Vidéosurveillance ou vidéoprotection, la terminologie utilisée peut changer la perception qu’on a de tels outils. En effet, l’équipement du lieu de travail de caméra est devenu de plus en plus commun notamment dans les open-spaces. Toutefois, certaines limites peuvent rapidement être dépassées par l’employeur lorsqu’il envisage de détourner l’utilisation de ces caméras pour surveiller en permanence les salariés.

La CNIL a eu l’occasion de rappeler que ces caméras ne pouvaient perte installées qu’aux « entrées et sorties des bâtiments, des issues de secours et des voies de circulation » ainsi qu’aux zones de chargement, déchargement et stockage des marchandises. Au final, même si l’intérêt de l’entreprise prends souvent plus de place, le droit au respect de la vie privée des salariés est préservé puisque ni leur poste de travail, ni les lieux de repos et restauration, ni les toilettes ne peuvent être filmés. Les employés autant que les visiteurs doivent être informés qu’ils sont sous vidéosurveillance par un panneau visible dans les locaux concernés.

 

Géolocalisation

 

L’employeur peut être tenté, pour des objectifs de rentabilisation ou au contraire d’espionnage des salariés, de mettre en place un système de géolocalisation sur le véhicule professionnel utilisé par le salarié. Toutefois, dès 2011, la Cour de cassation a précisé les possibilités pour l’employeur d’avoir recours à ces outils (3 novembre 2011, n°10-18036): l’employeur ne peut utiliser un tel système GPS pour d’autres finalités que celles déclarées à la CNIL et dont le salarié a connaissance.

Par ailleurs, le Code du travail précise à l’article L1121-1 que « nul ne peut apporter aux droits des personnes et aux libertés individuelles et collectives de restrictions qui ne seraient pas justifiées par la nature de la tâche à accomplir ni proportionnées au but recherché ». Dès lors, une immixtion de l’employeur dans la vie privée du salarié au travail ne saurait être tolérée de la même façon qu’il lui est interdit de contrôler la durée du travail par un GPS s’il existe un autre moyen de le faire.

Le salarié peut tout à fait refuser l’installation d’un tel dispositif dans leur véhicule professionnel si la raison principale de cette installation est de contrôler le respect des limitations de vitesse ou d’effectuer un contrôle constant de ses déplacements. Enfin, les instances représentatives du personnel doivent également être informées de la mise en place d’un dispositif de géolocalisation au préalable.

 

Les exigences récentes de la CNIL

 

En septembre 2008, la CNIL incite à la tenue d’un débat démocratique sur « les nouveaux usages des caméras vidéo ». En effet, face à de tout nouveaux dispositifs de captation et d’exploitation vidéo, les risques sont de plus en plus délicats à prévenir. La CNIL enjoint le Législateur à s’intéresser au sujet le plus rapidement possible. 
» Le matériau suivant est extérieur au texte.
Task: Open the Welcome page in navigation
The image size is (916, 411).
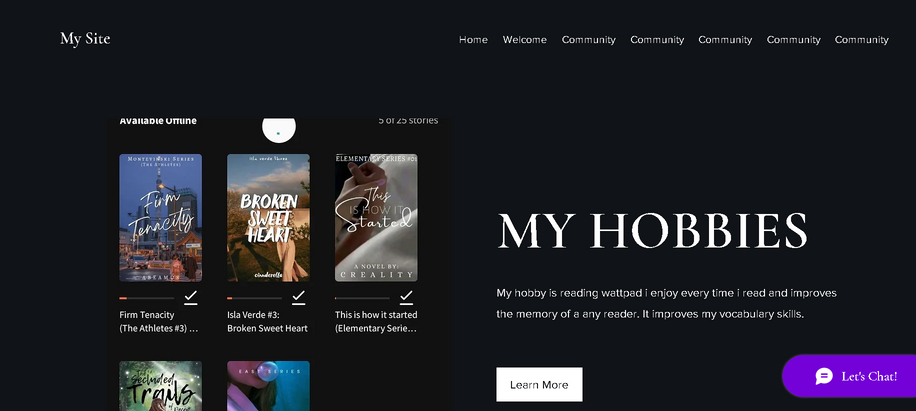Action: (525, 40)
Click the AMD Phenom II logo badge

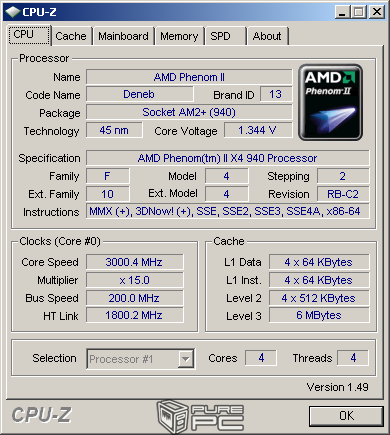330,102
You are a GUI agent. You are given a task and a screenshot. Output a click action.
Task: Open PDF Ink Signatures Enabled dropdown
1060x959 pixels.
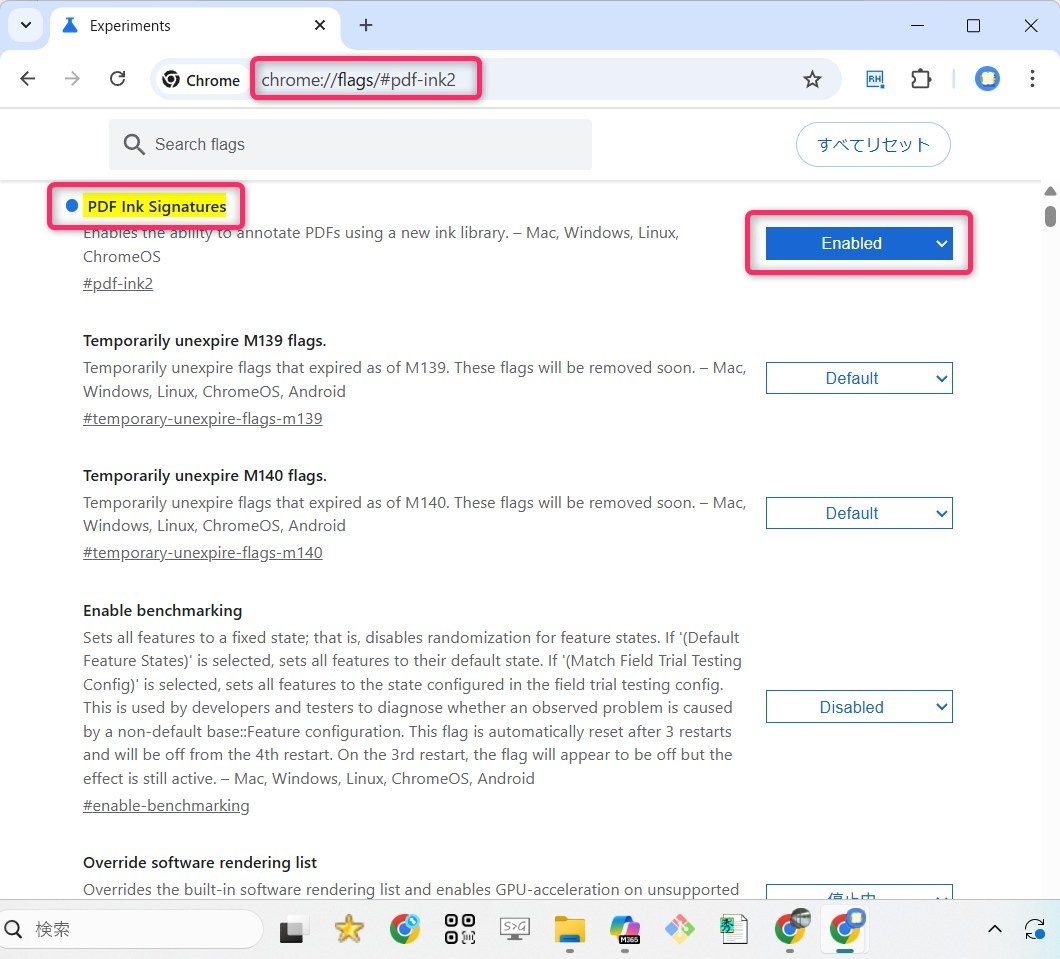(x=858, y=243)
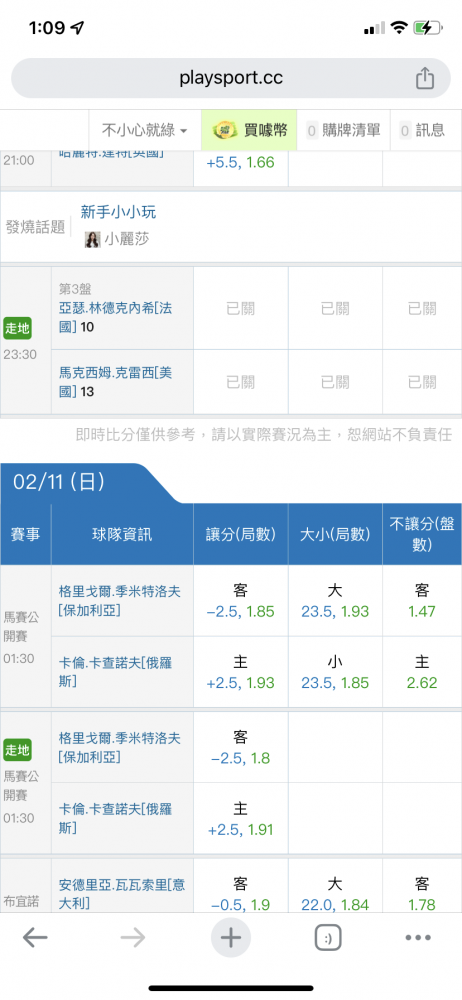Expand the 不小心就綠 dropdown menu
462x1000 pixels.
tap(145, 131)
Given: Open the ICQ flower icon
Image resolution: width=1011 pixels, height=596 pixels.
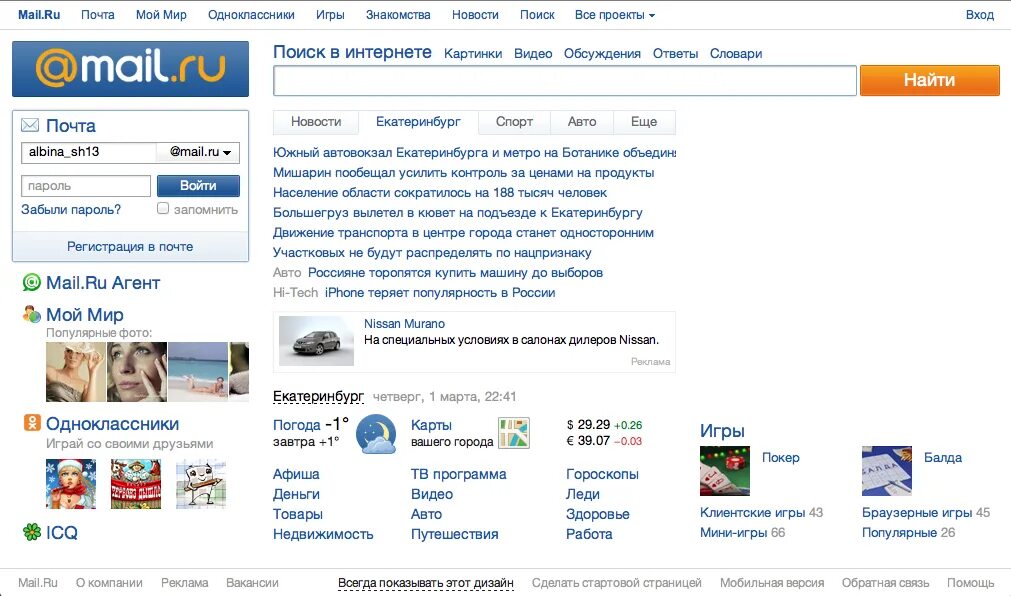Looking at the screenshot, I should pos(32,532).
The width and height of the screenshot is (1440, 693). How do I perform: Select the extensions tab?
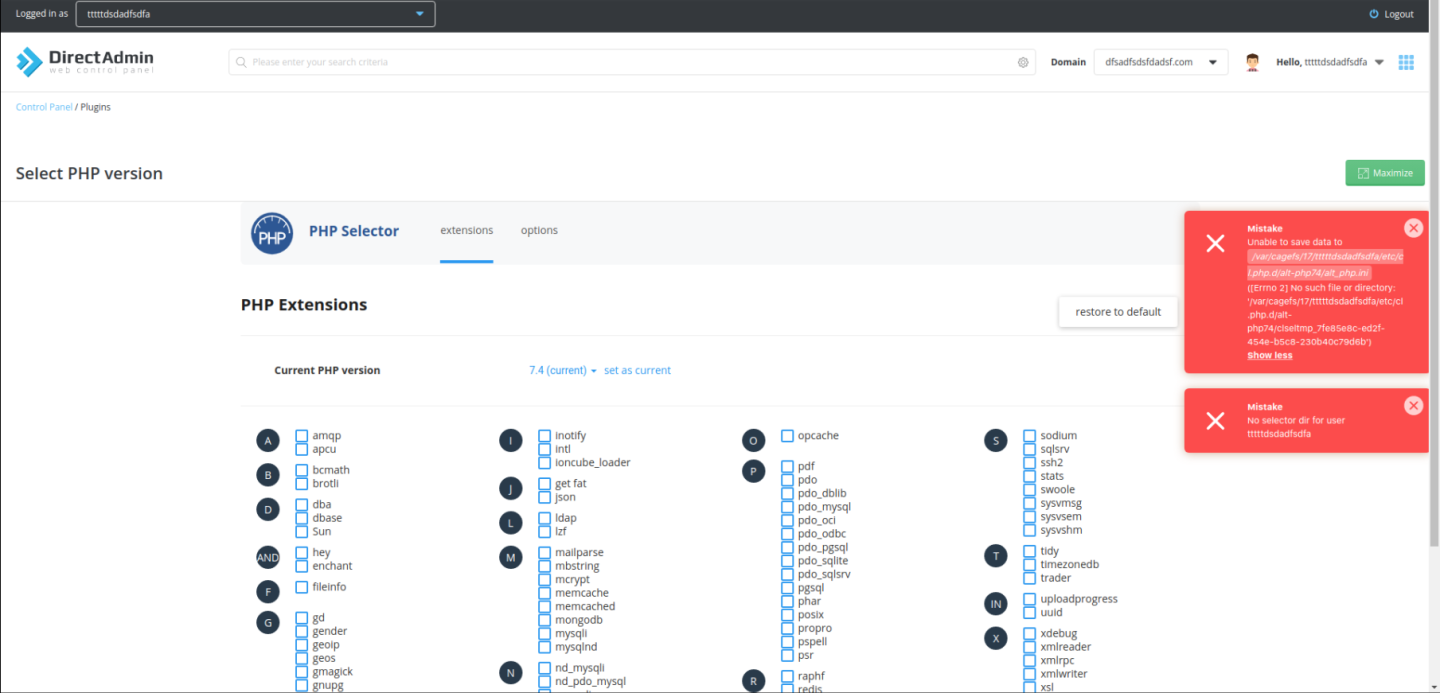point(466,230)
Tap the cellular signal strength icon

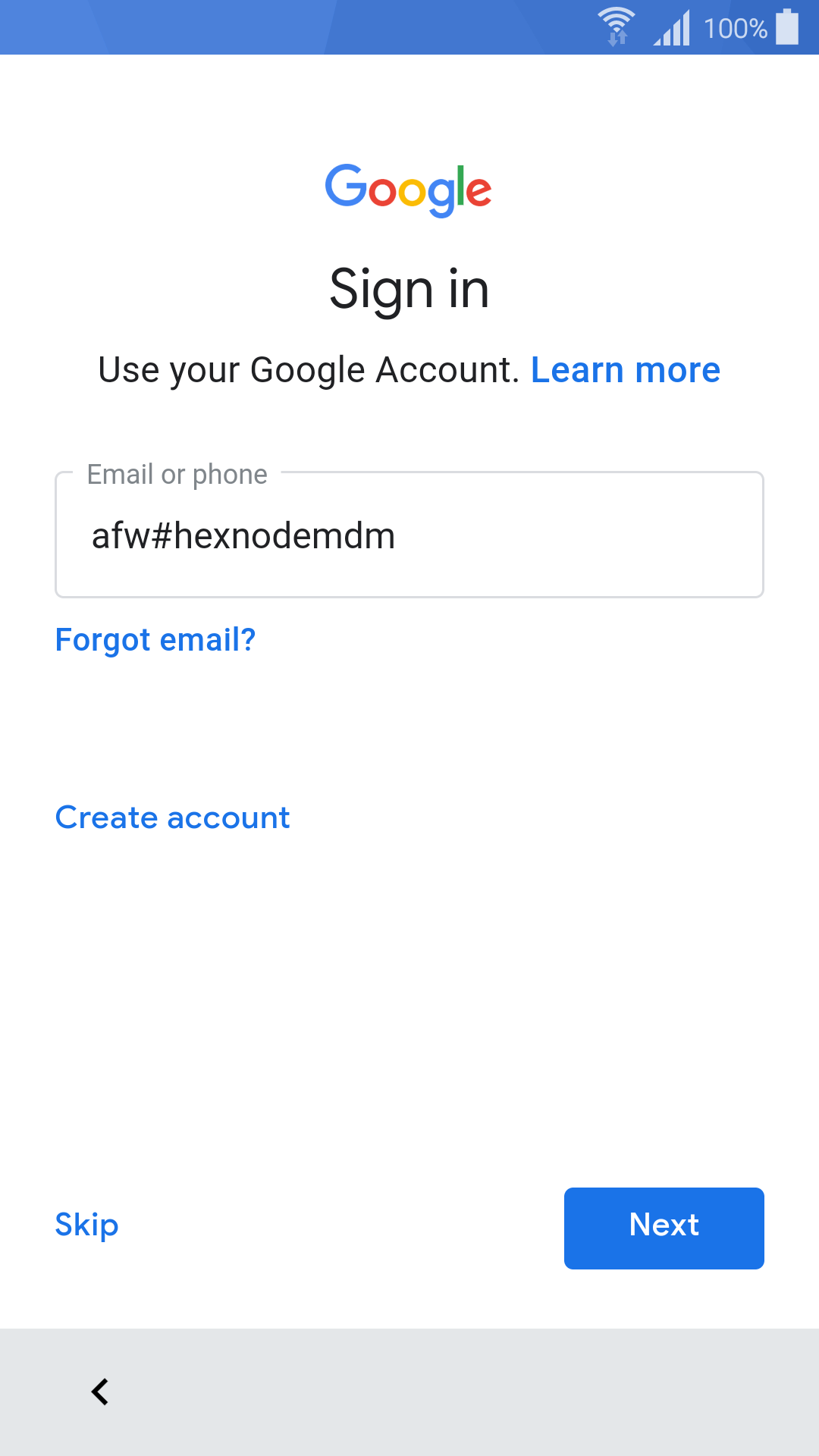tap(672, 28)
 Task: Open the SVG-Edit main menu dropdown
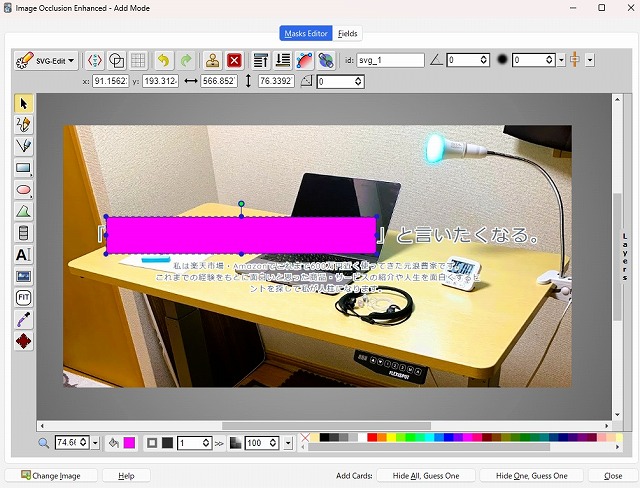[x=46, y=60]
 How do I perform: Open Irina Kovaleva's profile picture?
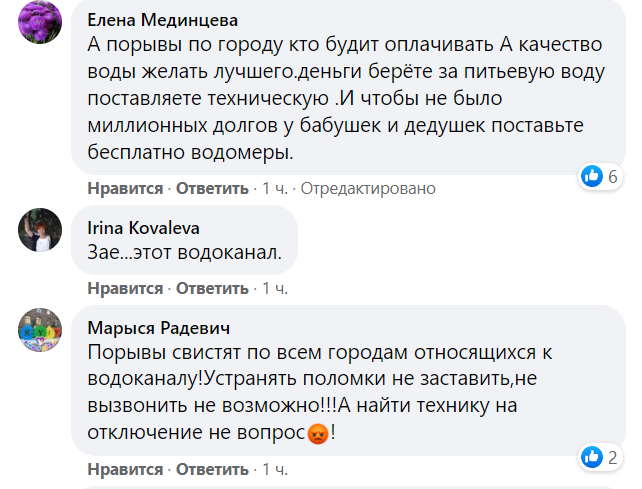click(x=42, y=231)
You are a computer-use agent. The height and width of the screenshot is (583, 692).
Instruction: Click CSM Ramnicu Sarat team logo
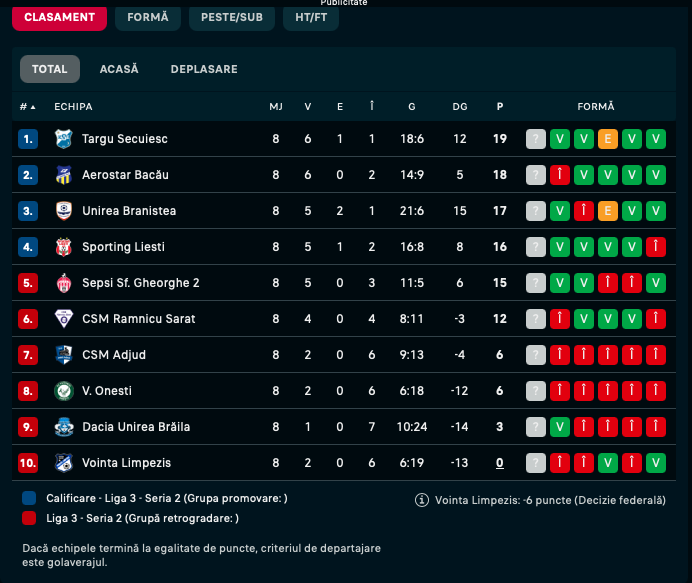click(64, 319)
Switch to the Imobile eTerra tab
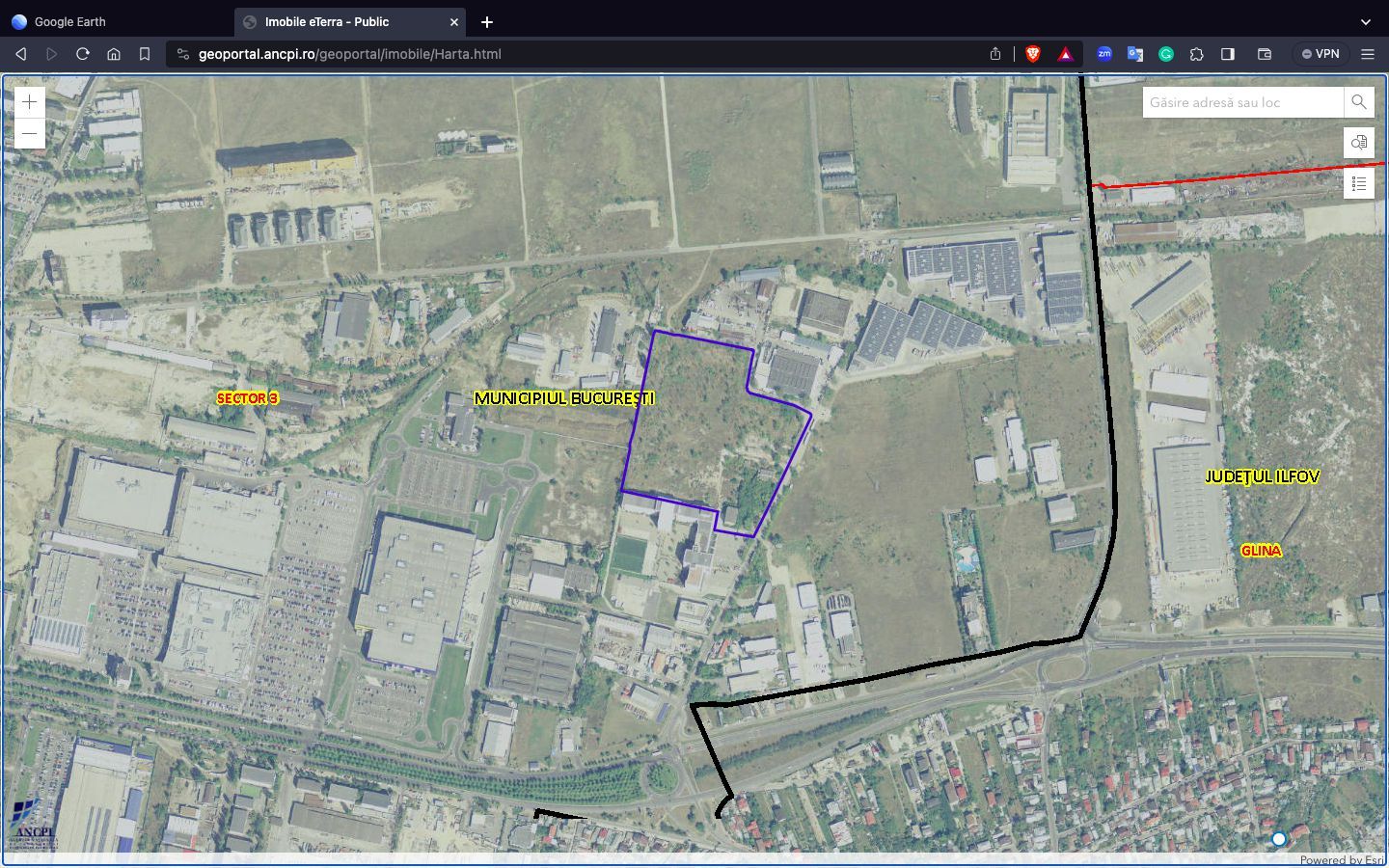This screenshot has height=868, width=1389. coord(328,21)
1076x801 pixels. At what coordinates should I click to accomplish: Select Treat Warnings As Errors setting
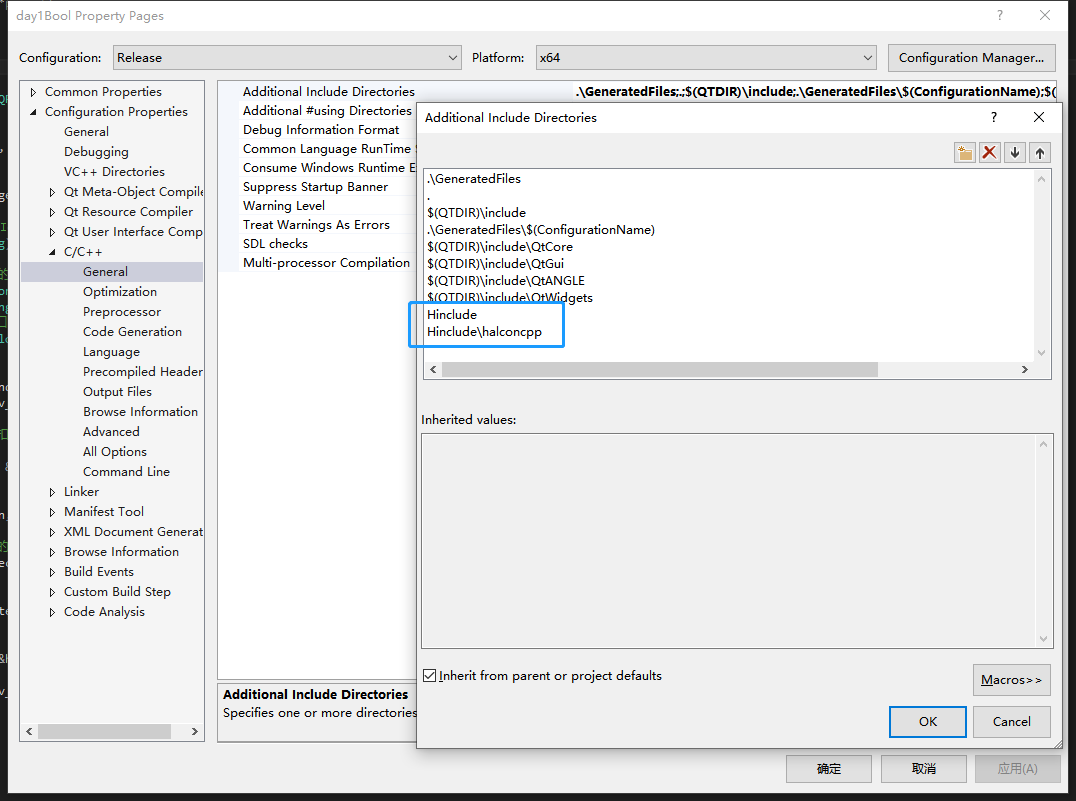(x=316, y=224)
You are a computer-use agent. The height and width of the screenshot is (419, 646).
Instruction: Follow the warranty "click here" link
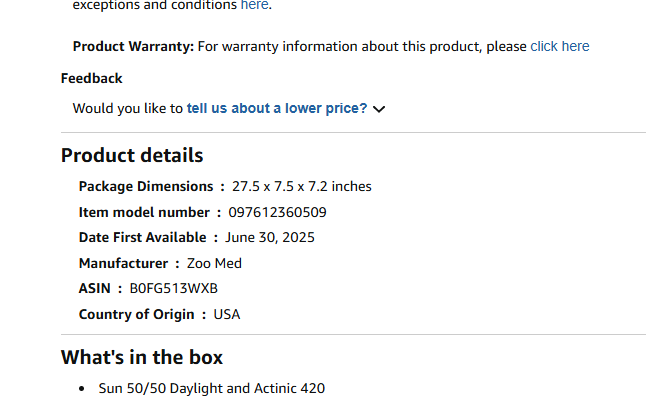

Ces dispositifs, de façon plus générale, touche actuellement le domaine public mais vont facilement pouvoir être adaptés et utilisés dans le monde du travail. Reconnaissance faciale, utilisation des terminaux de mobiles des salariés, système de vidéo « intelligente »… ces technologies posent la question du respect des droits et libertés de l’individu et donc du salarié autant sur le lieu de travail qu’en continuité dans sa vie personnelle.

Sur ce point, la CNIL insiste sur la nécessité de mettre en place des « garde-fous » car le cadre juridique actuel n’est pas suffisant pour la sécurisation et la préservation des droits et libertés de tous.